Text: Begin

Plastic is bad for the environment, but did you know chemicals added to plastic can impact human health, especially children’s brains? They’re called phthalates. They’re found in hundreds of plastic products such as rubber duckies, beach balls, raincoats and food containers (including prepackaged foods in markets). They act as carriers for fragrances in products such as laundry detergents, fabric softeners, perfumes, soaps and shampoos.
Phthalates also are in cosmetics. They keep mascara from running, stop nail polish from chipping and help perfume linger. Scientists have shown they are a probable human carcinogen as well as endocrine disruptors – gender-bender chemicals that make girls develop earlier and reduce testosterone levels in boys. One study in Environmental Health Perspectives (a peer-reviewed open access journal published by the National Institutes of Health) found prenatal exposure to phthalates caused an increase in ADHD behavior in children aged 4-9.
Health Care Without Harm, an umbrella organization of dozens of environmental and health groups, lab-tested 72 cosmetics from major brands such as Revlon, Calvin Klein, Christian Dior and Procter & Gamble and found phthalates in 52 of them.
The cosmetics companies insist the small amounts they use are completely harmless. But it’s impossible to know how much you’re being exposed to because you never will see the word phthalate listed on a label. Phthalates, along with many other chemicals, do not have to be named on the label because of a loophole in legislation designed to protect the commercial or “trade secrets” of manufacturers.

Text: End

● **To do**
1. Name every cosmetics brand that the passage on phthalates says Health Care Without Harm tested.
2. Carry the passage on phthalates forward from its final sentence.
The listing that follows has no connection to the passage on phthalates.

Data for analysis: Begin

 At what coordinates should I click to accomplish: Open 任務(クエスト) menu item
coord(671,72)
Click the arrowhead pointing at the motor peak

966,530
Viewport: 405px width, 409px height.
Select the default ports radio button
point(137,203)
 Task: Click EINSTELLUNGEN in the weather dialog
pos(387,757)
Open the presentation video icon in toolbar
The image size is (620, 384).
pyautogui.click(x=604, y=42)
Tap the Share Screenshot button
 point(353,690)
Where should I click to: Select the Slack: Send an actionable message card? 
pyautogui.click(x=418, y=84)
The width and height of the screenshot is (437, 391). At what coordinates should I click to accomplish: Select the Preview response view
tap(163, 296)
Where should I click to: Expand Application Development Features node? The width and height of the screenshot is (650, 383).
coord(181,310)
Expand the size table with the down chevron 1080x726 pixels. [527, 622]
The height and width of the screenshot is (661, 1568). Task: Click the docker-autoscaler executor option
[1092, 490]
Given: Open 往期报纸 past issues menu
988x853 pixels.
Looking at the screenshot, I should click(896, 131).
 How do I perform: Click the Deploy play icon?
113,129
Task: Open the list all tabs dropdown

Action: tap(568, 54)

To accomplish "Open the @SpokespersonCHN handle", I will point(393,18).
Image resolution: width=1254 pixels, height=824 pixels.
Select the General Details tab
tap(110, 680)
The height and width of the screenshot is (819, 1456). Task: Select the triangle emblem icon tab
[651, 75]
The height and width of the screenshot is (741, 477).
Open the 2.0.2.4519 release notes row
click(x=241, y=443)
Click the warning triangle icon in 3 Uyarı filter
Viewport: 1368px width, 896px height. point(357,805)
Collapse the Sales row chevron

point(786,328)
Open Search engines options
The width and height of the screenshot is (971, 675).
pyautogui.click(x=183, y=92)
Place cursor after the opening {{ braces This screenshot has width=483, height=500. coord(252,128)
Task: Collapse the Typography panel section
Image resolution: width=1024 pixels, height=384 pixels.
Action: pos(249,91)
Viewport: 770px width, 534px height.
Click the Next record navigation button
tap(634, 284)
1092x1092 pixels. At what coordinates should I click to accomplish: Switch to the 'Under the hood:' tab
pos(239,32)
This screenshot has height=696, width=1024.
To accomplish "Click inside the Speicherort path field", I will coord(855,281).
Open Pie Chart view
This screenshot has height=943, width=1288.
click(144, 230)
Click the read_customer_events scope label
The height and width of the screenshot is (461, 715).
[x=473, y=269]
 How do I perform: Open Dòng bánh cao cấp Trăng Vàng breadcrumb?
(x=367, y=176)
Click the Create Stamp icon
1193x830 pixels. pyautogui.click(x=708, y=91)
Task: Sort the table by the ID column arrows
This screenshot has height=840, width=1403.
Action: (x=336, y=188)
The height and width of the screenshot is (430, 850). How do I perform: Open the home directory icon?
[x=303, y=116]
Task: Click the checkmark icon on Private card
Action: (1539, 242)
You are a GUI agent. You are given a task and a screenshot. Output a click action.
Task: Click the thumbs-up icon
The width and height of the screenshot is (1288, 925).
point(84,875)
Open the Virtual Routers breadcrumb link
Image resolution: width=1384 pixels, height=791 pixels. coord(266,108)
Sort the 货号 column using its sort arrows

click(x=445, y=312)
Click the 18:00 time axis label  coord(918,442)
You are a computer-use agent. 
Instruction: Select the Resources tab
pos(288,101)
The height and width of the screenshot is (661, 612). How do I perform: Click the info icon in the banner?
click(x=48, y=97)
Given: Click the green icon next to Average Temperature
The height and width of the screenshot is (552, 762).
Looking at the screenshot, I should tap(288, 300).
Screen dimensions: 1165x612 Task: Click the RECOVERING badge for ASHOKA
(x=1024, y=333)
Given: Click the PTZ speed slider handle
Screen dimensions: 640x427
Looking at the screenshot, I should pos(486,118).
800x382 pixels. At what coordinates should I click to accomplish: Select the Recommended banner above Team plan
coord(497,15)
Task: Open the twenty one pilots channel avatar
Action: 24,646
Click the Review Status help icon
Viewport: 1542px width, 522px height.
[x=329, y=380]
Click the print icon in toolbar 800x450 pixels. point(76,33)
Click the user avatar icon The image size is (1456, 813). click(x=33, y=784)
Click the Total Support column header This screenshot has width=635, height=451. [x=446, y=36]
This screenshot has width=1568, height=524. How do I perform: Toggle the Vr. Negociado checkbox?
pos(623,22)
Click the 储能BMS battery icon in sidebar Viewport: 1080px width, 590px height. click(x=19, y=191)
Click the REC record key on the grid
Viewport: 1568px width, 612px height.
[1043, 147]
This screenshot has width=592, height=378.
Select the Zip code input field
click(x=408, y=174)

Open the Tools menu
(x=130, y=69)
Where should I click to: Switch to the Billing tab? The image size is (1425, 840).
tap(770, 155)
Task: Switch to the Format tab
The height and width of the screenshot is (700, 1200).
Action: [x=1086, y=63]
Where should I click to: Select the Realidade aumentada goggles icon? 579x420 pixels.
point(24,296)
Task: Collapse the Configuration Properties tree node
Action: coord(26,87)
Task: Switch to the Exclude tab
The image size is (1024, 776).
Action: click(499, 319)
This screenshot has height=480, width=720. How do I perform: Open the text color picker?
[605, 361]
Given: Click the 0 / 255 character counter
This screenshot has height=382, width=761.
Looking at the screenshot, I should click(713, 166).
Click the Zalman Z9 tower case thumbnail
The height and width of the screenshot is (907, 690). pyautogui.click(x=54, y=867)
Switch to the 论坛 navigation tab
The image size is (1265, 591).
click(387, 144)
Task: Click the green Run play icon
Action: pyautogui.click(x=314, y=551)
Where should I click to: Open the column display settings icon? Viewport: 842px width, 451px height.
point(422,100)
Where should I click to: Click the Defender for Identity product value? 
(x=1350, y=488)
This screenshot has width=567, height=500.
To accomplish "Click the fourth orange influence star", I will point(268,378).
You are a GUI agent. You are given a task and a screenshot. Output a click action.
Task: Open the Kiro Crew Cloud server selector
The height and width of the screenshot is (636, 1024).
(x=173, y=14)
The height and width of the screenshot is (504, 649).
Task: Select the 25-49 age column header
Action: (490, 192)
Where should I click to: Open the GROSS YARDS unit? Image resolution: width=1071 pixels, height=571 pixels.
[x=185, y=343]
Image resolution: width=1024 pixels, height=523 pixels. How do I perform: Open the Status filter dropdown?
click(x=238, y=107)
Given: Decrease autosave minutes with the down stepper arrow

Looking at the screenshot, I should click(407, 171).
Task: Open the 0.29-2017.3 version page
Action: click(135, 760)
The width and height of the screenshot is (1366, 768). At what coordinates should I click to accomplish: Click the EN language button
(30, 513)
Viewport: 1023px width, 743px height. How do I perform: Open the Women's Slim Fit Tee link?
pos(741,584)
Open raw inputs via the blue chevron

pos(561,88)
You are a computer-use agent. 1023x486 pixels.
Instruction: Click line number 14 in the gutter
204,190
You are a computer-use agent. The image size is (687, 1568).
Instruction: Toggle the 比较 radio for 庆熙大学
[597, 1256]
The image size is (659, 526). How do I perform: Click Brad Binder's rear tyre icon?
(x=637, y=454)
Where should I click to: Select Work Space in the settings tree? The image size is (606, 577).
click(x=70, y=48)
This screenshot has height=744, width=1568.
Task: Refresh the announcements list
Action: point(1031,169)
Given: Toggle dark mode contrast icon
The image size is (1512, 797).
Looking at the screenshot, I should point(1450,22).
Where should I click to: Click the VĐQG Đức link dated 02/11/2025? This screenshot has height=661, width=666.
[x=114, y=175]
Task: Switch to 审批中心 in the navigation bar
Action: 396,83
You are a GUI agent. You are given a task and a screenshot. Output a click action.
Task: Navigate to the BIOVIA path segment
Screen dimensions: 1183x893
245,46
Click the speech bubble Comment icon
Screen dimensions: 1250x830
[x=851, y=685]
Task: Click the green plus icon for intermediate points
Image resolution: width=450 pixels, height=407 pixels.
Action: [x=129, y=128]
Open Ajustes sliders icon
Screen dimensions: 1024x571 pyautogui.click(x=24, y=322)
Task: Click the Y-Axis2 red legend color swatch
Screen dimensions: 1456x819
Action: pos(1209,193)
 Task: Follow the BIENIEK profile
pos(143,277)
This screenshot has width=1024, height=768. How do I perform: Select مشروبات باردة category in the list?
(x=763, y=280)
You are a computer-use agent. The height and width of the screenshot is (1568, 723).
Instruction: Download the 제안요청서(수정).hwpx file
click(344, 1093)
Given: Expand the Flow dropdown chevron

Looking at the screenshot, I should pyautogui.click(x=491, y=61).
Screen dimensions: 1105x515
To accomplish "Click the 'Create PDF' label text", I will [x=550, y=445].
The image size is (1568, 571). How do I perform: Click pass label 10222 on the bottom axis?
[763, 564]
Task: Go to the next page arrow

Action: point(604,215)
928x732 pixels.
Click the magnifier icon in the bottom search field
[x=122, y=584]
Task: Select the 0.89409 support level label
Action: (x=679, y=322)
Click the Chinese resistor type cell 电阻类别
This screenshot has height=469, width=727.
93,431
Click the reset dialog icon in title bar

Data for analysis: End

● **Expected outputs**
1. Revlon, Calvin Klein, Christian Dior, Procter & Gamble

2.
Secret ingredients often are listed under the catch phrase “other”, or “inert,” for example, but could be extremely hazardous to your health. Vinyl chloride used to be considered “inert” and exempt from labeling. Then in the late 60s, an epidemic of cancers spread through the manufacturing plants using vinyl chloride in the aerosols used in beauty parlors. Also, if you see the word “parfum” know this word is an FDA-approved catch-all word that is synonymous with hidden phthalates.
A new study from a team of Columbia University and Centers for Disease Control and Prevention researchers showed that when pregnant women are exposed, their babies had lower IQ scores — about six points lower!
Bottom line: avoid fragrances whenever possible and use glass or metal containers instead of plastic.